### Exercise directions
The answer is the full set of records below, transcribed exactly.

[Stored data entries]
────────────────

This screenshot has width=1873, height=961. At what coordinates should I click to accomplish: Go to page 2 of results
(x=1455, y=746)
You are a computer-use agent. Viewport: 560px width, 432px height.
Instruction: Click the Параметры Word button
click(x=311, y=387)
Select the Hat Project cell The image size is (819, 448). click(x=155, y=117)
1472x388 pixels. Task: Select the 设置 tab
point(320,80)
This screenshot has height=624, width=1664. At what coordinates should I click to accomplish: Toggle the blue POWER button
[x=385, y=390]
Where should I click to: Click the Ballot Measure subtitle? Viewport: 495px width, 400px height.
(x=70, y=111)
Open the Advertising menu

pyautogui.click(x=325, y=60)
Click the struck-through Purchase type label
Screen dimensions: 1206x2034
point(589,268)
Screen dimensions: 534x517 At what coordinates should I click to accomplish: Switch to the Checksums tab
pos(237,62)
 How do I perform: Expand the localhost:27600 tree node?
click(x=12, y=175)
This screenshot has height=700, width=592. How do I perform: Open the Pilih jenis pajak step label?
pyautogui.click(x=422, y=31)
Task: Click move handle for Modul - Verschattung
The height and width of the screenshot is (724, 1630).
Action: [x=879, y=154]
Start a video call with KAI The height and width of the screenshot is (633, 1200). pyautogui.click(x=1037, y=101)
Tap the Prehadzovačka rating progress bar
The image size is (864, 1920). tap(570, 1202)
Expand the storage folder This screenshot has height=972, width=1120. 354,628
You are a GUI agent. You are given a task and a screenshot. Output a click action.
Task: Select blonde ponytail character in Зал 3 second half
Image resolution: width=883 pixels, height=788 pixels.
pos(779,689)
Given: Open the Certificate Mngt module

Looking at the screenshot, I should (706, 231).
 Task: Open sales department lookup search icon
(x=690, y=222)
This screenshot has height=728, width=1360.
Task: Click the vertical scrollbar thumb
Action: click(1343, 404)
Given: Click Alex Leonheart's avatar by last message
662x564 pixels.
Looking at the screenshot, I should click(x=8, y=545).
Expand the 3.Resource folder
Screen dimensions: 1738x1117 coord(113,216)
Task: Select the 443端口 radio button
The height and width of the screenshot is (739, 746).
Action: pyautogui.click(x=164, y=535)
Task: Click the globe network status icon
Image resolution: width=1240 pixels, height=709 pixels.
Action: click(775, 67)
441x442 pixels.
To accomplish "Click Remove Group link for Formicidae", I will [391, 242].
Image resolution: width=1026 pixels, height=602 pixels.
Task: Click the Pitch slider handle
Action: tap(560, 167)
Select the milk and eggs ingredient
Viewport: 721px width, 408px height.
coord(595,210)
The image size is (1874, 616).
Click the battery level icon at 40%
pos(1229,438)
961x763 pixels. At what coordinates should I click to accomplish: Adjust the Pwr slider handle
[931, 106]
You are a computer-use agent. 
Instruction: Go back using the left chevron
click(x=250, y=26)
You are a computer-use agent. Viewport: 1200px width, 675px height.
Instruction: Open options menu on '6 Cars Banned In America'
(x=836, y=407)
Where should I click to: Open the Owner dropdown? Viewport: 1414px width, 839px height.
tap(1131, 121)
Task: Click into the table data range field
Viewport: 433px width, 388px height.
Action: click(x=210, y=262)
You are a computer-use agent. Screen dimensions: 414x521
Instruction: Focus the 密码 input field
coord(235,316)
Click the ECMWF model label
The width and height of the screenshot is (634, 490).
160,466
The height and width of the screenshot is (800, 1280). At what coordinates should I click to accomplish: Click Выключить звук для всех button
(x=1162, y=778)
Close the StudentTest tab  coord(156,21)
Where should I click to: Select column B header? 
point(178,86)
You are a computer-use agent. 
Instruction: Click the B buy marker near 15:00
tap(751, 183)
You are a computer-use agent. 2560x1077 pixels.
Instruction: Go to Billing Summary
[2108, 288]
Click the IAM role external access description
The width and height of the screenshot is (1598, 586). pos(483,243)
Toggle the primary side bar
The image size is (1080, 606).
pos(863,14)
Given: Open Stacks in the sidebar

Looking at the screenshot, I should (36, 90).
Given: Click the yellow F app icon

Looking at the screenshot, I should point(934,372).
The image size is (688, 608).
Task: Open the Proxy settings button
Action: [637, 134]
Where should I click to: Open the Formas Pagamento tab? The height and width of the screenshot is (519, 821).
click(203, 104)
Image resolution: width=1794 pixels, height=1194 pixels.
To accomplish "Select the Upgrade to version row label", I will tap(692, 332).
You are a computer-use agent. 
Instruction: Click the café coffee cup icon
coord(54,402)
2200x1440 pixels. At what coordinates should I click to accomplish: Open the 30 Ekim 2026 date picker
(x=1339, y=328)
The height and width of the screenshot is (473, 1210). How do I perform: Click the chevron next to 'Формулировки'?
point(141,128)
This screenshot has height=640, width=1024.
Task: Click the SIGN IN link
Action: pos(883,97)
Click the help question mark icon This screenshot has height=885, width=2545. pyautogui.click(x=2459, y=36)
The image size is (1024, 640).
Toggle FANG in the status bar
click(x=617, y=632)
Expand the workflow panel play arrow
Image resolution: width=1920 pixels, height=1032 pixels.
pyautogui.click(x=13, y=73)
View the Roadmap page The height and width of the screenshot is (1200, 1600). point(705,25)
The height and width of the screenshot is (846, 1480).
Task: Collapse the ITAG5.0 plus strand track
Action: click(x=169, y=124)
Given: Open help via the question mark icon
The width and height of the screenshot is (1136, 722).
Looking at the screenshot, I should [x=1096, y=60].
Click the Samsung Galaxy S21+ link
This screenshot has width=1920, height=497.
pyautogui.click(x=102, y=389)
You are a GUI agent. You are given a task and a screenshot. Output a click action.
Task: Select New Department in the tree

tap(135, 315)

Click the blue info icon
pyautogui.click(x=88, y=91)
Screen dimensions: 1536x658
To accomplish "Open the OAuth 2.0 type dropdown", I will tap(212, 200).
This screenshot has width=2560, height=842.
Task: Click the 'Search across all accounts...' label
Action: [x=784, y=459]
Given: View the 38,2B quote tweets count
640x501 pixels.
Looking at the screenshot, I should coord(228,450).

────────────────

### Answer space
This screenshot has width=1873, height=961. At what coordinates should I click to accomplish: Go to page 2 of results
(x=1455, y=746)
You are a computer-use agent. Viewport: 560px width, 432px height.
Instruction: Click the Параметры Word button
click(x=311, y=387)
Select the Hat Project cell The image size is (819, 448). click(x=155, y=117)
1472x388 pixels. Task: Select the 设置 tab
point(320,80)
This screenshot has height=624, width=1664. At what coordinates should I click to accomplish: Toggle the blue POWER button
[x=385, y=390]
Where should I click to: Click the Ballot Measure subtitle? Viewport: 495px width, 400px height.
(x=70, y=111)
Open the Advertising menu

pyautogui.click(x=325, y=60)
Click the struck-through Purchase type label
Screen dimensions: 1206x2034
point(589,268)
Screen dimensions: 534x517 At what coordinates should I click to accomplish: Switch to the Checksums tab
pos(237,62)
 How do I perform: Expand the localhost:27600 tree node?
click(x=12, y=175)
This screenshot has height=700, width=592. How do I perform: Open the Pilih jenis pajak step label?
pyautogui.click(x=422, y=31)
Task: Click move handle for Modul - Verschattung
The height and width of the screenshot is (724, 1630).
Action: [x=879, y=154]
Start a video call with KAI The height and width of the screenshot is (633, 1200). pyautogui.click(x=1037, y=101)
Tap the Prehadzovačka rating progress bar
The image size is (864, 1920). tap(570, 1202)
Expand the storage folder This screenshot has height=972, width=1120. 354,628
You are a GUI agent. You are given a task and a screenshot. Output a click action.
Task: Select blonde ponytail character in Зал 3 second half
Image resolution: width=883 pixels, height=788 pixels.
pos(779,689)
Given: Open the Certificate Mngt module

Looking at the screenshot, I should (706, 231).
 Task: Open sales department lookup search icon
(x=690, y=222)
This screenshot has height=728, width=1360.
Task: Click the vertical scrollbar thumb
Action: click(1343, 404)
Given: Click Alex Leonheart's avatar by last message
662x564 pixels.
Looking at the screenshot, I should click(x=8, y=545).
Expand the 3.Resource folder
Screen dimensions: 1738x1117 coord(113,216)
Task: Select the 443端口 radio button
The height and width of the screenshot is (739, 746).
Action: pyautogui.click(x=164, y=535)
Task: Click the globe network status icon
Image resolution: width=1240 pixels, height=709 pixels.
Action: click(775, 67)
441x442 pixels.
To accomplish "Click Remove Group link for Formicidae", I will [391, 242].
Image resolution: width=1026 pixels, height=602 pixels.
Task: Click the Pitch slider handle
Action: tap(560, 167)
Select the milk and eggs ingredient
Viewport: 721px width, 408px height.
coord(595,210)
The image size is (1874, 616).
Click the battery level icon at 40%
pos(1229,438)
961x763 pixels. At what coordinates should I click to accomplish: Adjust the Pwr slider handle
[931, 106]
You are a computer-use agent. 
Instruction: Go back using the left chevron
click(x=250, y=26)
You are a computer-use agent. Viewport: 1200px width, 675px height.
Instruction: Open options menu on '6 Cars Banned In America'
(x=836, y=407)
Where should I click to: Open the Owner dropdown? Viewport: 1414px width, 839px height.
tap(1131, 121)
Task: Click into the table data range field
Viewport: 433px width, 388px height.
Action: click(x=210, y=262)
You are a computer-use agent. Screen dimensions: 414x521
Instruction: Focus the 密码 input field
coord(235,316)
Click the ECMWF model label
The width and height of the screenshot is (634, 490).
160,466
The height and width of the screenshot is (800, 1280). At what coordinates should I click to accomplish: Click Выключить звук для всех button
(x=1162, y=778)
Close the StudentTest tab  coord(156,21)
Where should I click to: Select column B header? 
point(178,86)
You are a computer-use agent. 
Instruction: Click the B buy marker near 15:00
tap(751, 183)
You are a computer-use agent. 2560x1077 pixels.
Instruction: Go to Billing Summary
[2108, 288]
Click the IAM role external access description
The width and height of the screenshot is (1598, 586). pos(483,243)
Toggle the primary side bar
The image size is (1080, 606).
pos(863,14)
Given: Open Stacks in the sidebar

Looking at the screenshot, I should (36, 90).
Given: Click the yellow F app icon

Looking at the screenshot, I should point(934,372).
The image size is (688, 608).
Task: Open the Proxy settings button
Action: [637, 134]
Where should I click to: Open the Formas Pagamento tab? The height and width of the screenshot is (519, 821).
click(203, 104)
Image resolution: width=1794 pixels, height=1194 pixels.
To accomplish "Select the Upgrade to version row label", I will tap(692, 332).
You are a computer-use agent. 
Instruction: Click the café coffee cup icon
coord(54,402)
2200x1440 pixels. At what coordinates should I click to accomplish: Open the 30 Ekim 2026 date picker
(x=1339, y=328)
The height and width of the screenshot is (473, 1210). How do I perform: Click the chevron next to 'Формулировки'?
point(141,128)
This screenshot has height=640, width=1024.
Task: Click the SIGN IN link
Action: pos(883,97)
Click the help question mark icon This screenshot has height=885, width=2545. pyautogui.click(x=2459, y=36)
The image size is (1024, 640).
Toggle FANG in the status bar
click(x=617, y=632)
Expand the workflow panel play arrow
Image resolution: width=1920 pixels, height=1032 pixels.
pyautogui.click(x=13, y=73)
View the Roadmap page The height and width of the screenshot is (1200, 1600). point(705,25)
The height and width of the screenshot is (846, 1480).
Task: Collapse the ITAG5.0 plus strand track
Action: click(x=169, y=124)
Given: Open help via the question mark icon
The width and height of the screenshot is (1136, 722).
Looking at the screenshot, I should [x=1096, y=60].
Click the Samsung Galaxy S21+ link
This screenshot has width=1920, height=497.
pyautogui.click(x=102, y=389)
You are a GUI agent. You are given a task and a screenshot. Output a click action.
Task: Select New Department in the tree

tap(135, 315)

Click the blue info icon
pyautogui.click(x=88, y=91)
Screen dimensions: 1536x658
To accomplish "Open the OAuth 2.0 type dropdown", I will tap(212, 200).
This screenshot has width=2560, height=842.
Task: Click the 'Search across all accounts...' label
Action: [x=784, y=459]
Given: View the 38,2B quote tweets count
640x501 pixels.
Looking at the screenshot, I should coord(228,450).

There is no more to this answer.